====== Records for the exercise

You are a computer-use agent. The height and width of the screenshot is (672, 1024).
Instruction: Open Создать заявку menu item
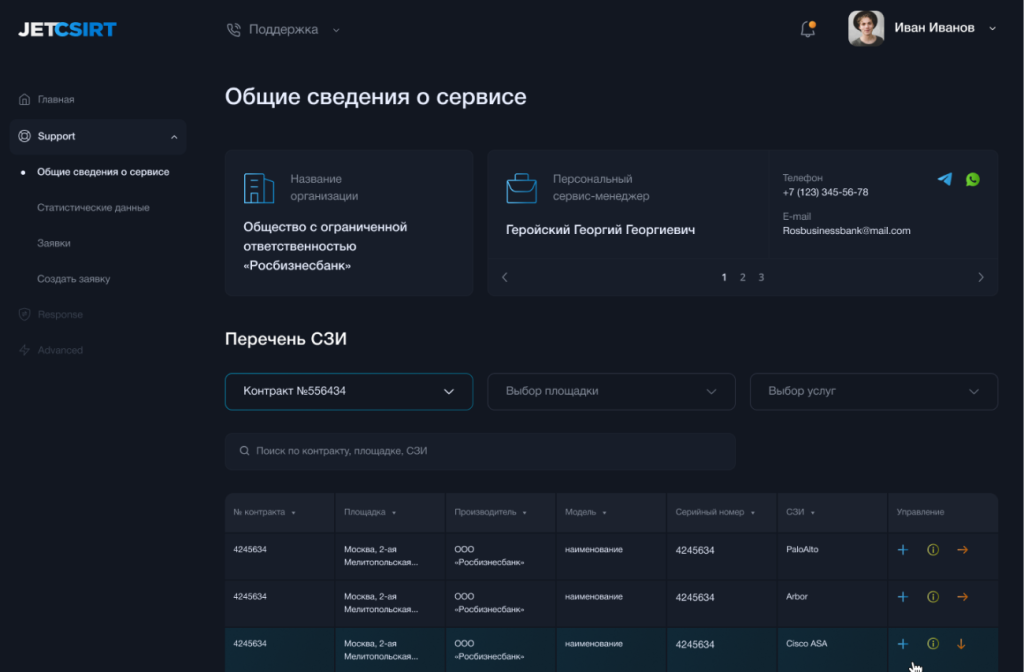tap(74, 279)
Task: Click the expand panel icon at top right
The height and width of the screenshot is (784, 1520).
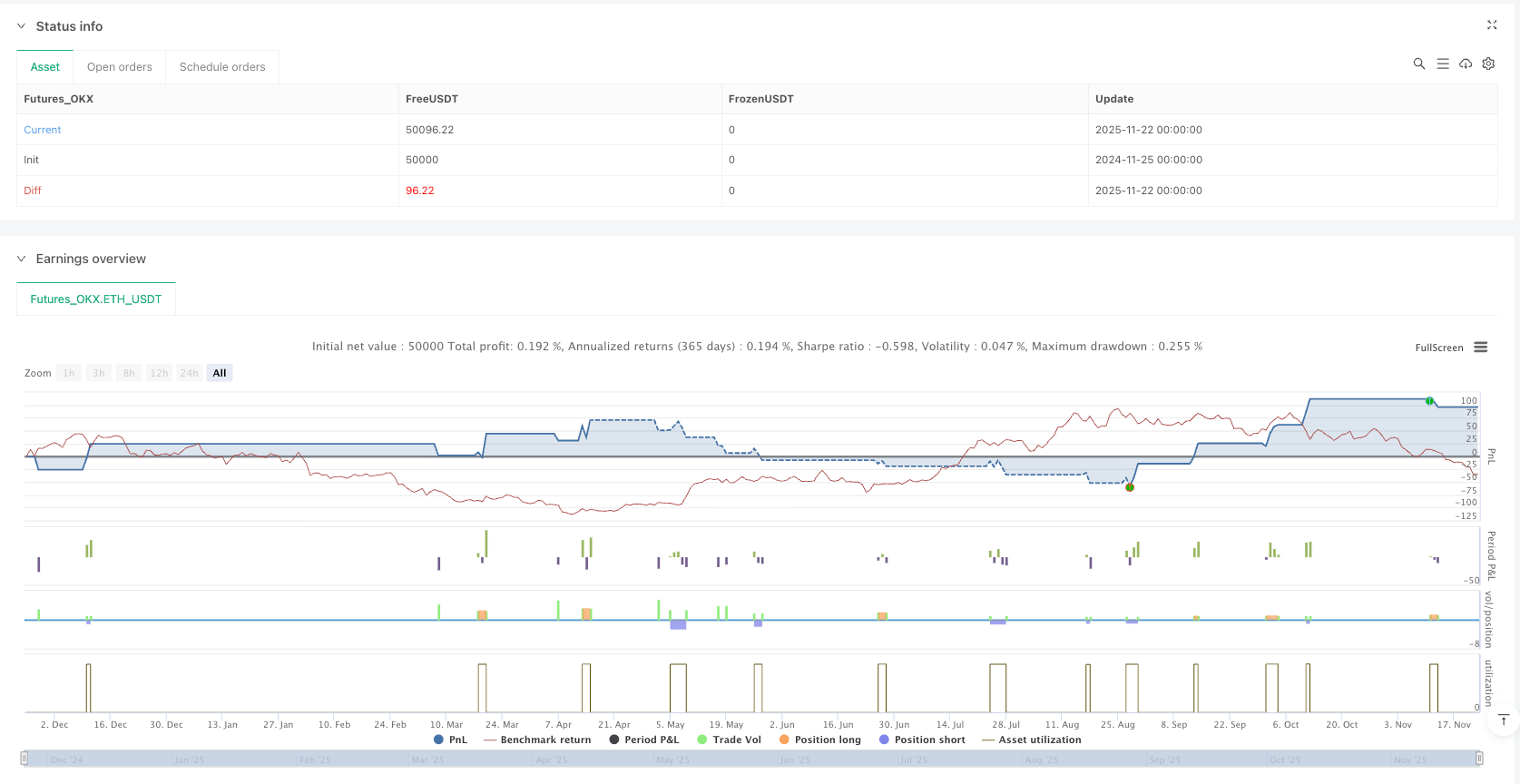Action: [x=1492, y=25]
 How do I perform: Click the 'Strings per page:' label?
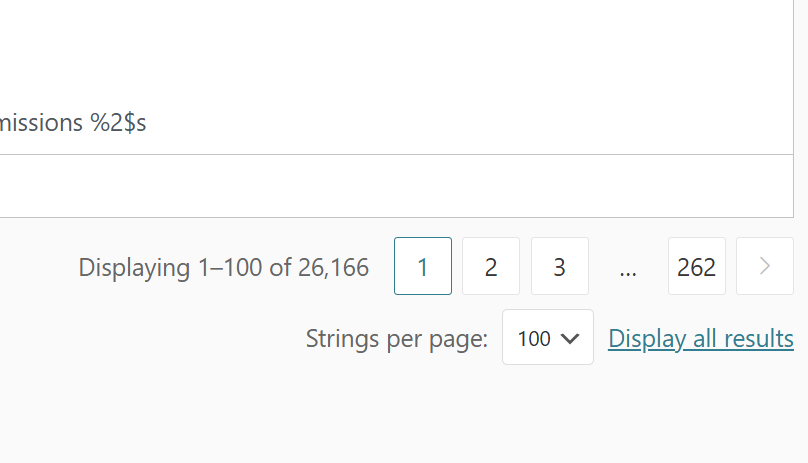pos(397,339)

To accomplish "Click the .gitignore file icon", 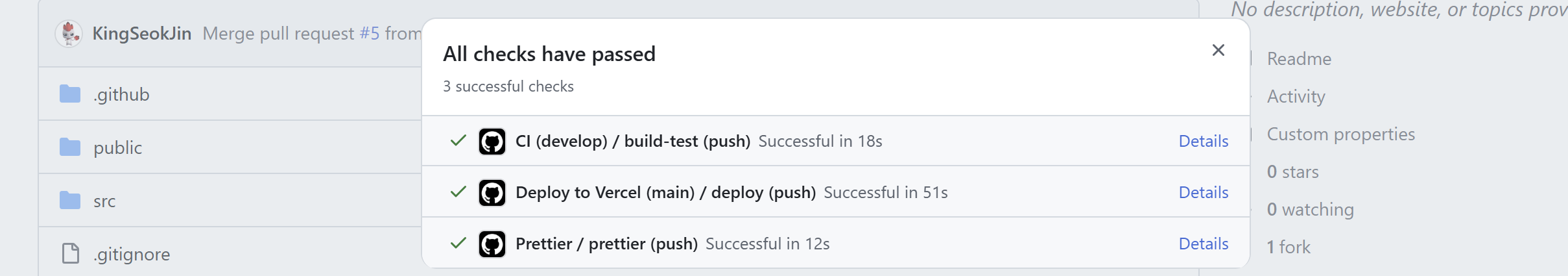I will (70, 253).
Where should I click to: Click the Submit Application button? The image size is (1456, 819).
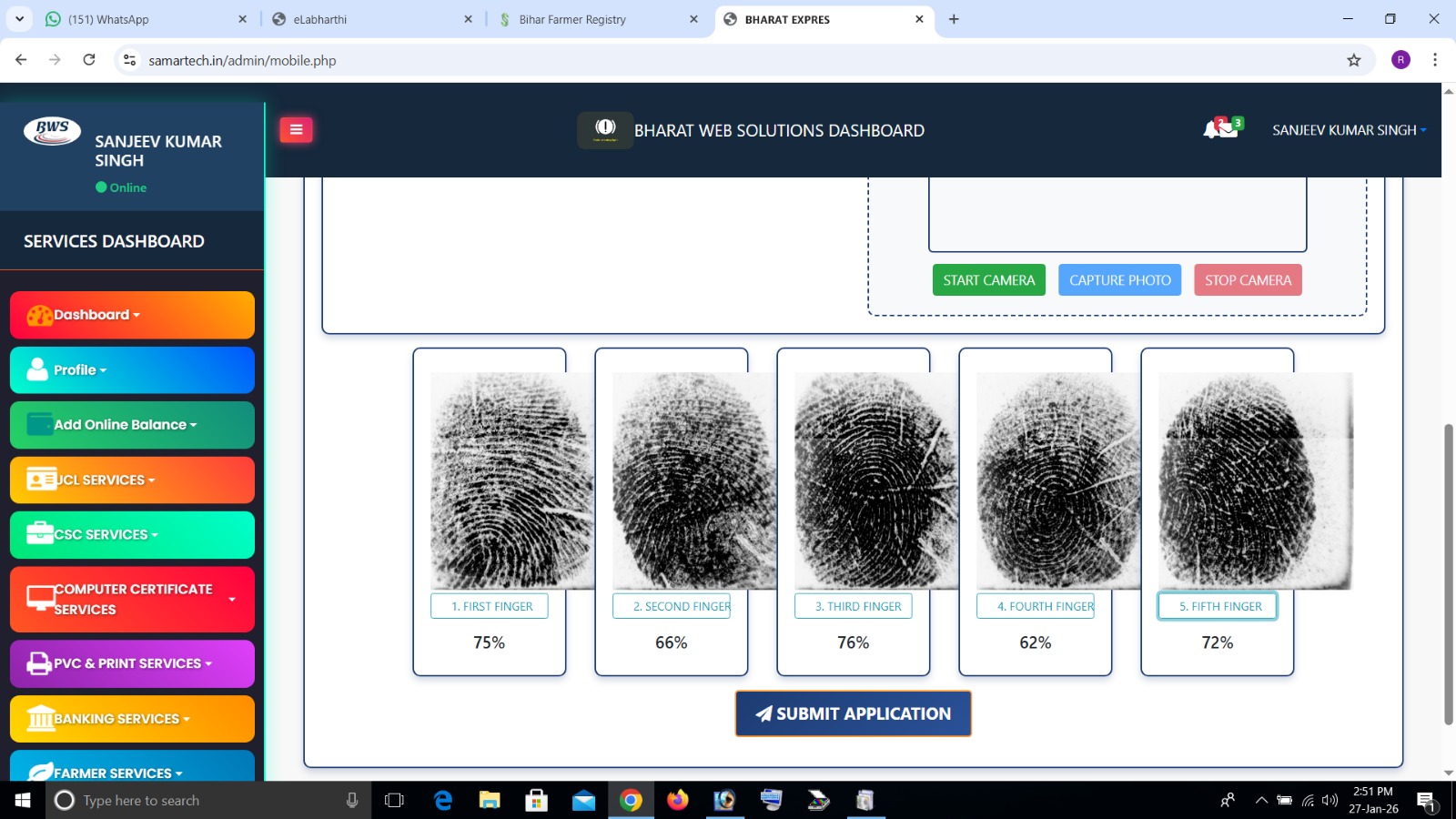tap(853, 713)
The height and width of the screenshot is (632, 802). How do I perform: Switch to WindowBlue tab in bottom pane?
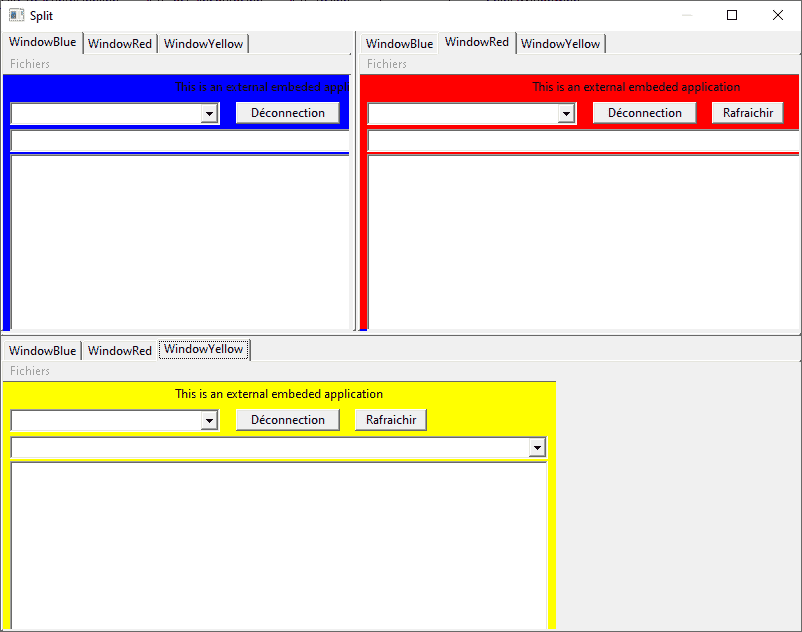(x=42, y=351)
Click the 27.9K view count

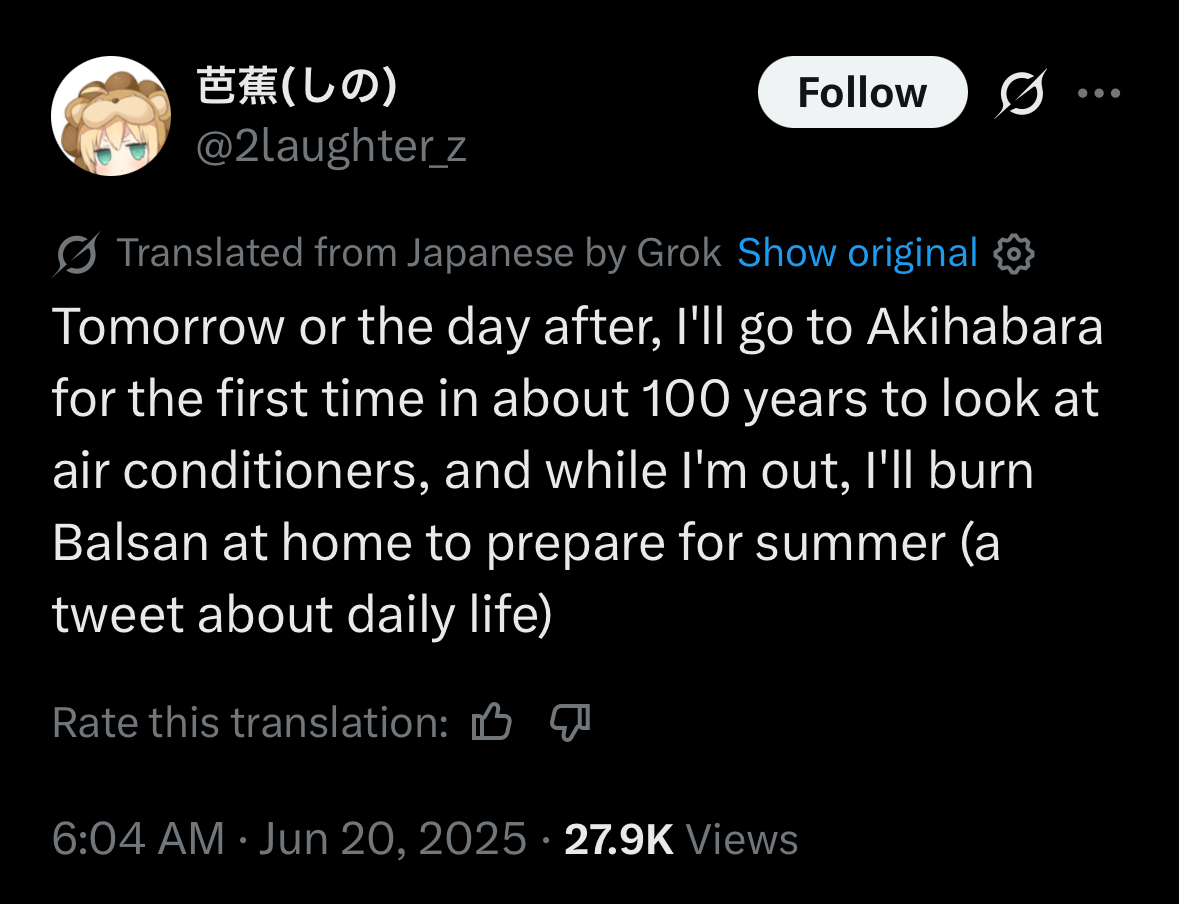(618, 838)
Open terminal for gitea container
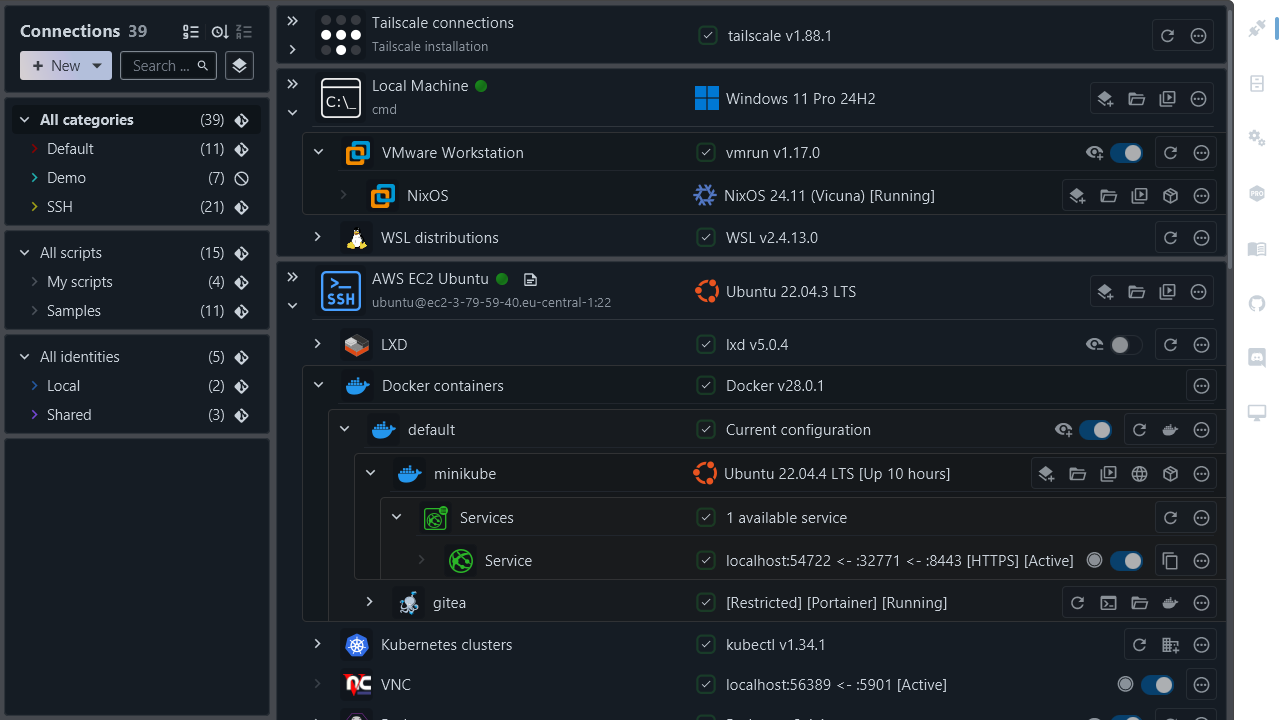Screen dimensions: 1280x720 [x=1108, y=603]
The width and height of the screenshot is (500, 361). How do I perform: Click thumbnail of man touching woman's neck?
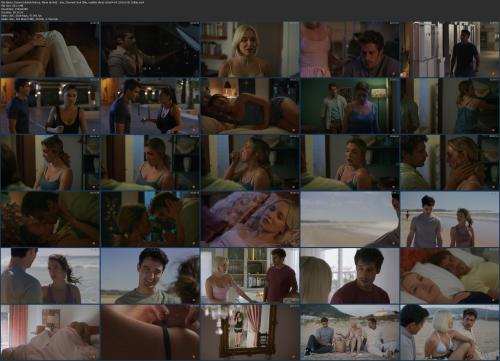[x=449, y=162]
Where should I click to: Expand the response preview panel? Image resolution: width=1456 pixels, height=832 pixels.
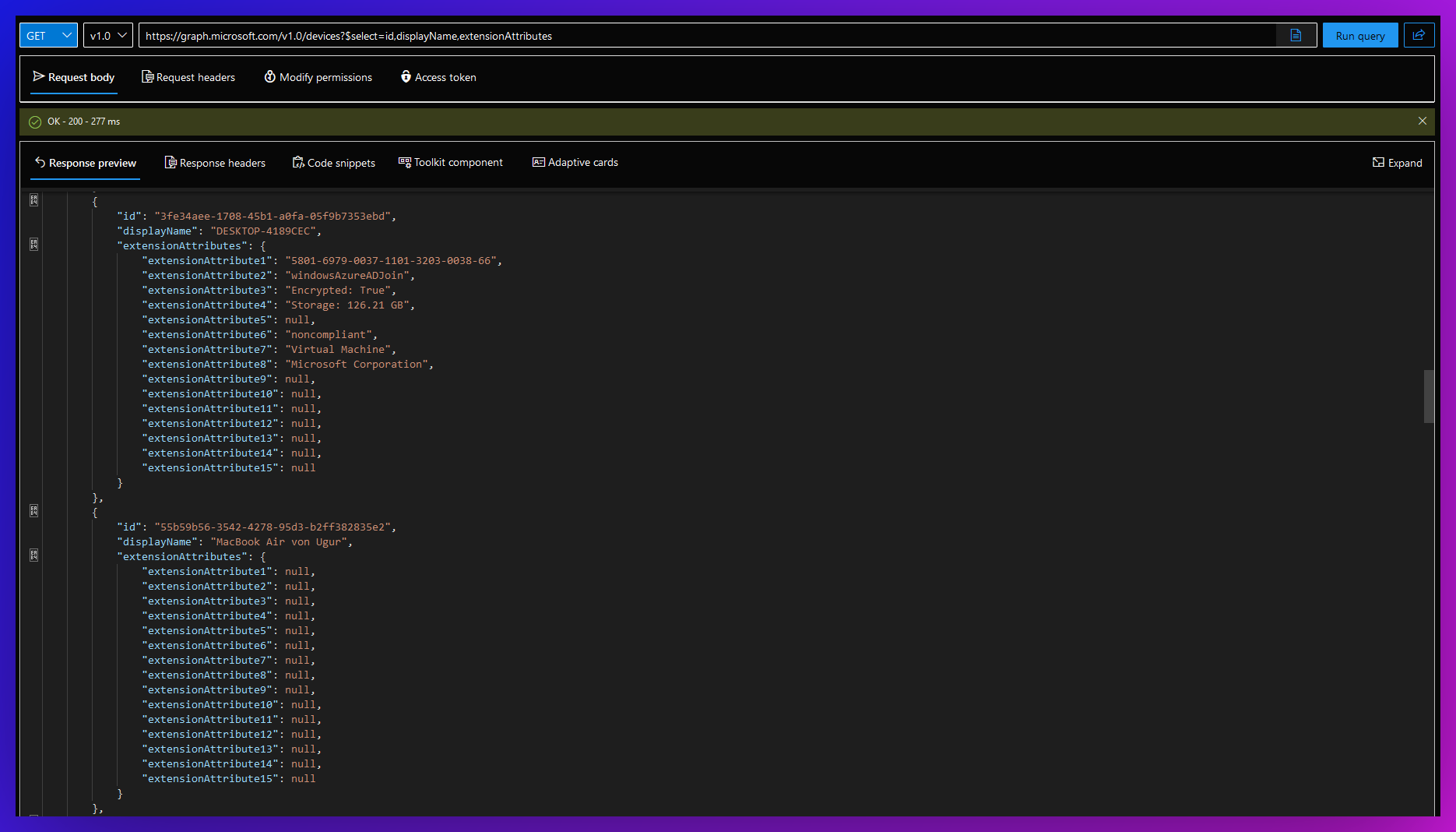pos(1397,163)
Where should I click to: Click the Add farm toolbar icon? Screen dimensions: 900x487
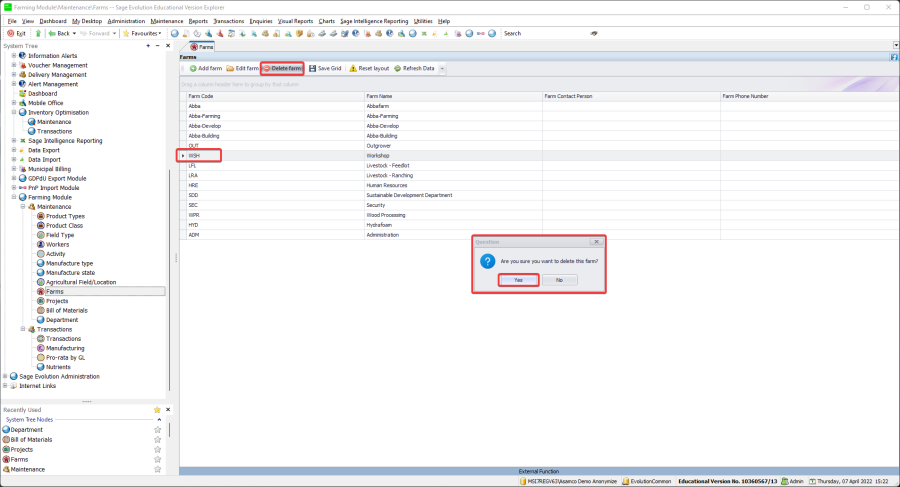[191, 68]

============

* _Problem statement_: None of the pictures belong in the result. Print exactly the lines from the one containing "The width and" through the final line of the entries.

* _Exercise result_:
The width and height of the screenshot is (500, 361). How do I perform: Click thumbnail of man touching woman's neck?
[x=449, y=162]
Where should I click to: Expand the response preview panel? Image resolution: width=1456 pixels, height=832 pixels.
pos(1397,163)
Where should I click to: Click the Add farm toolbar icon? Screen dimensions: 900x487
[191, 68]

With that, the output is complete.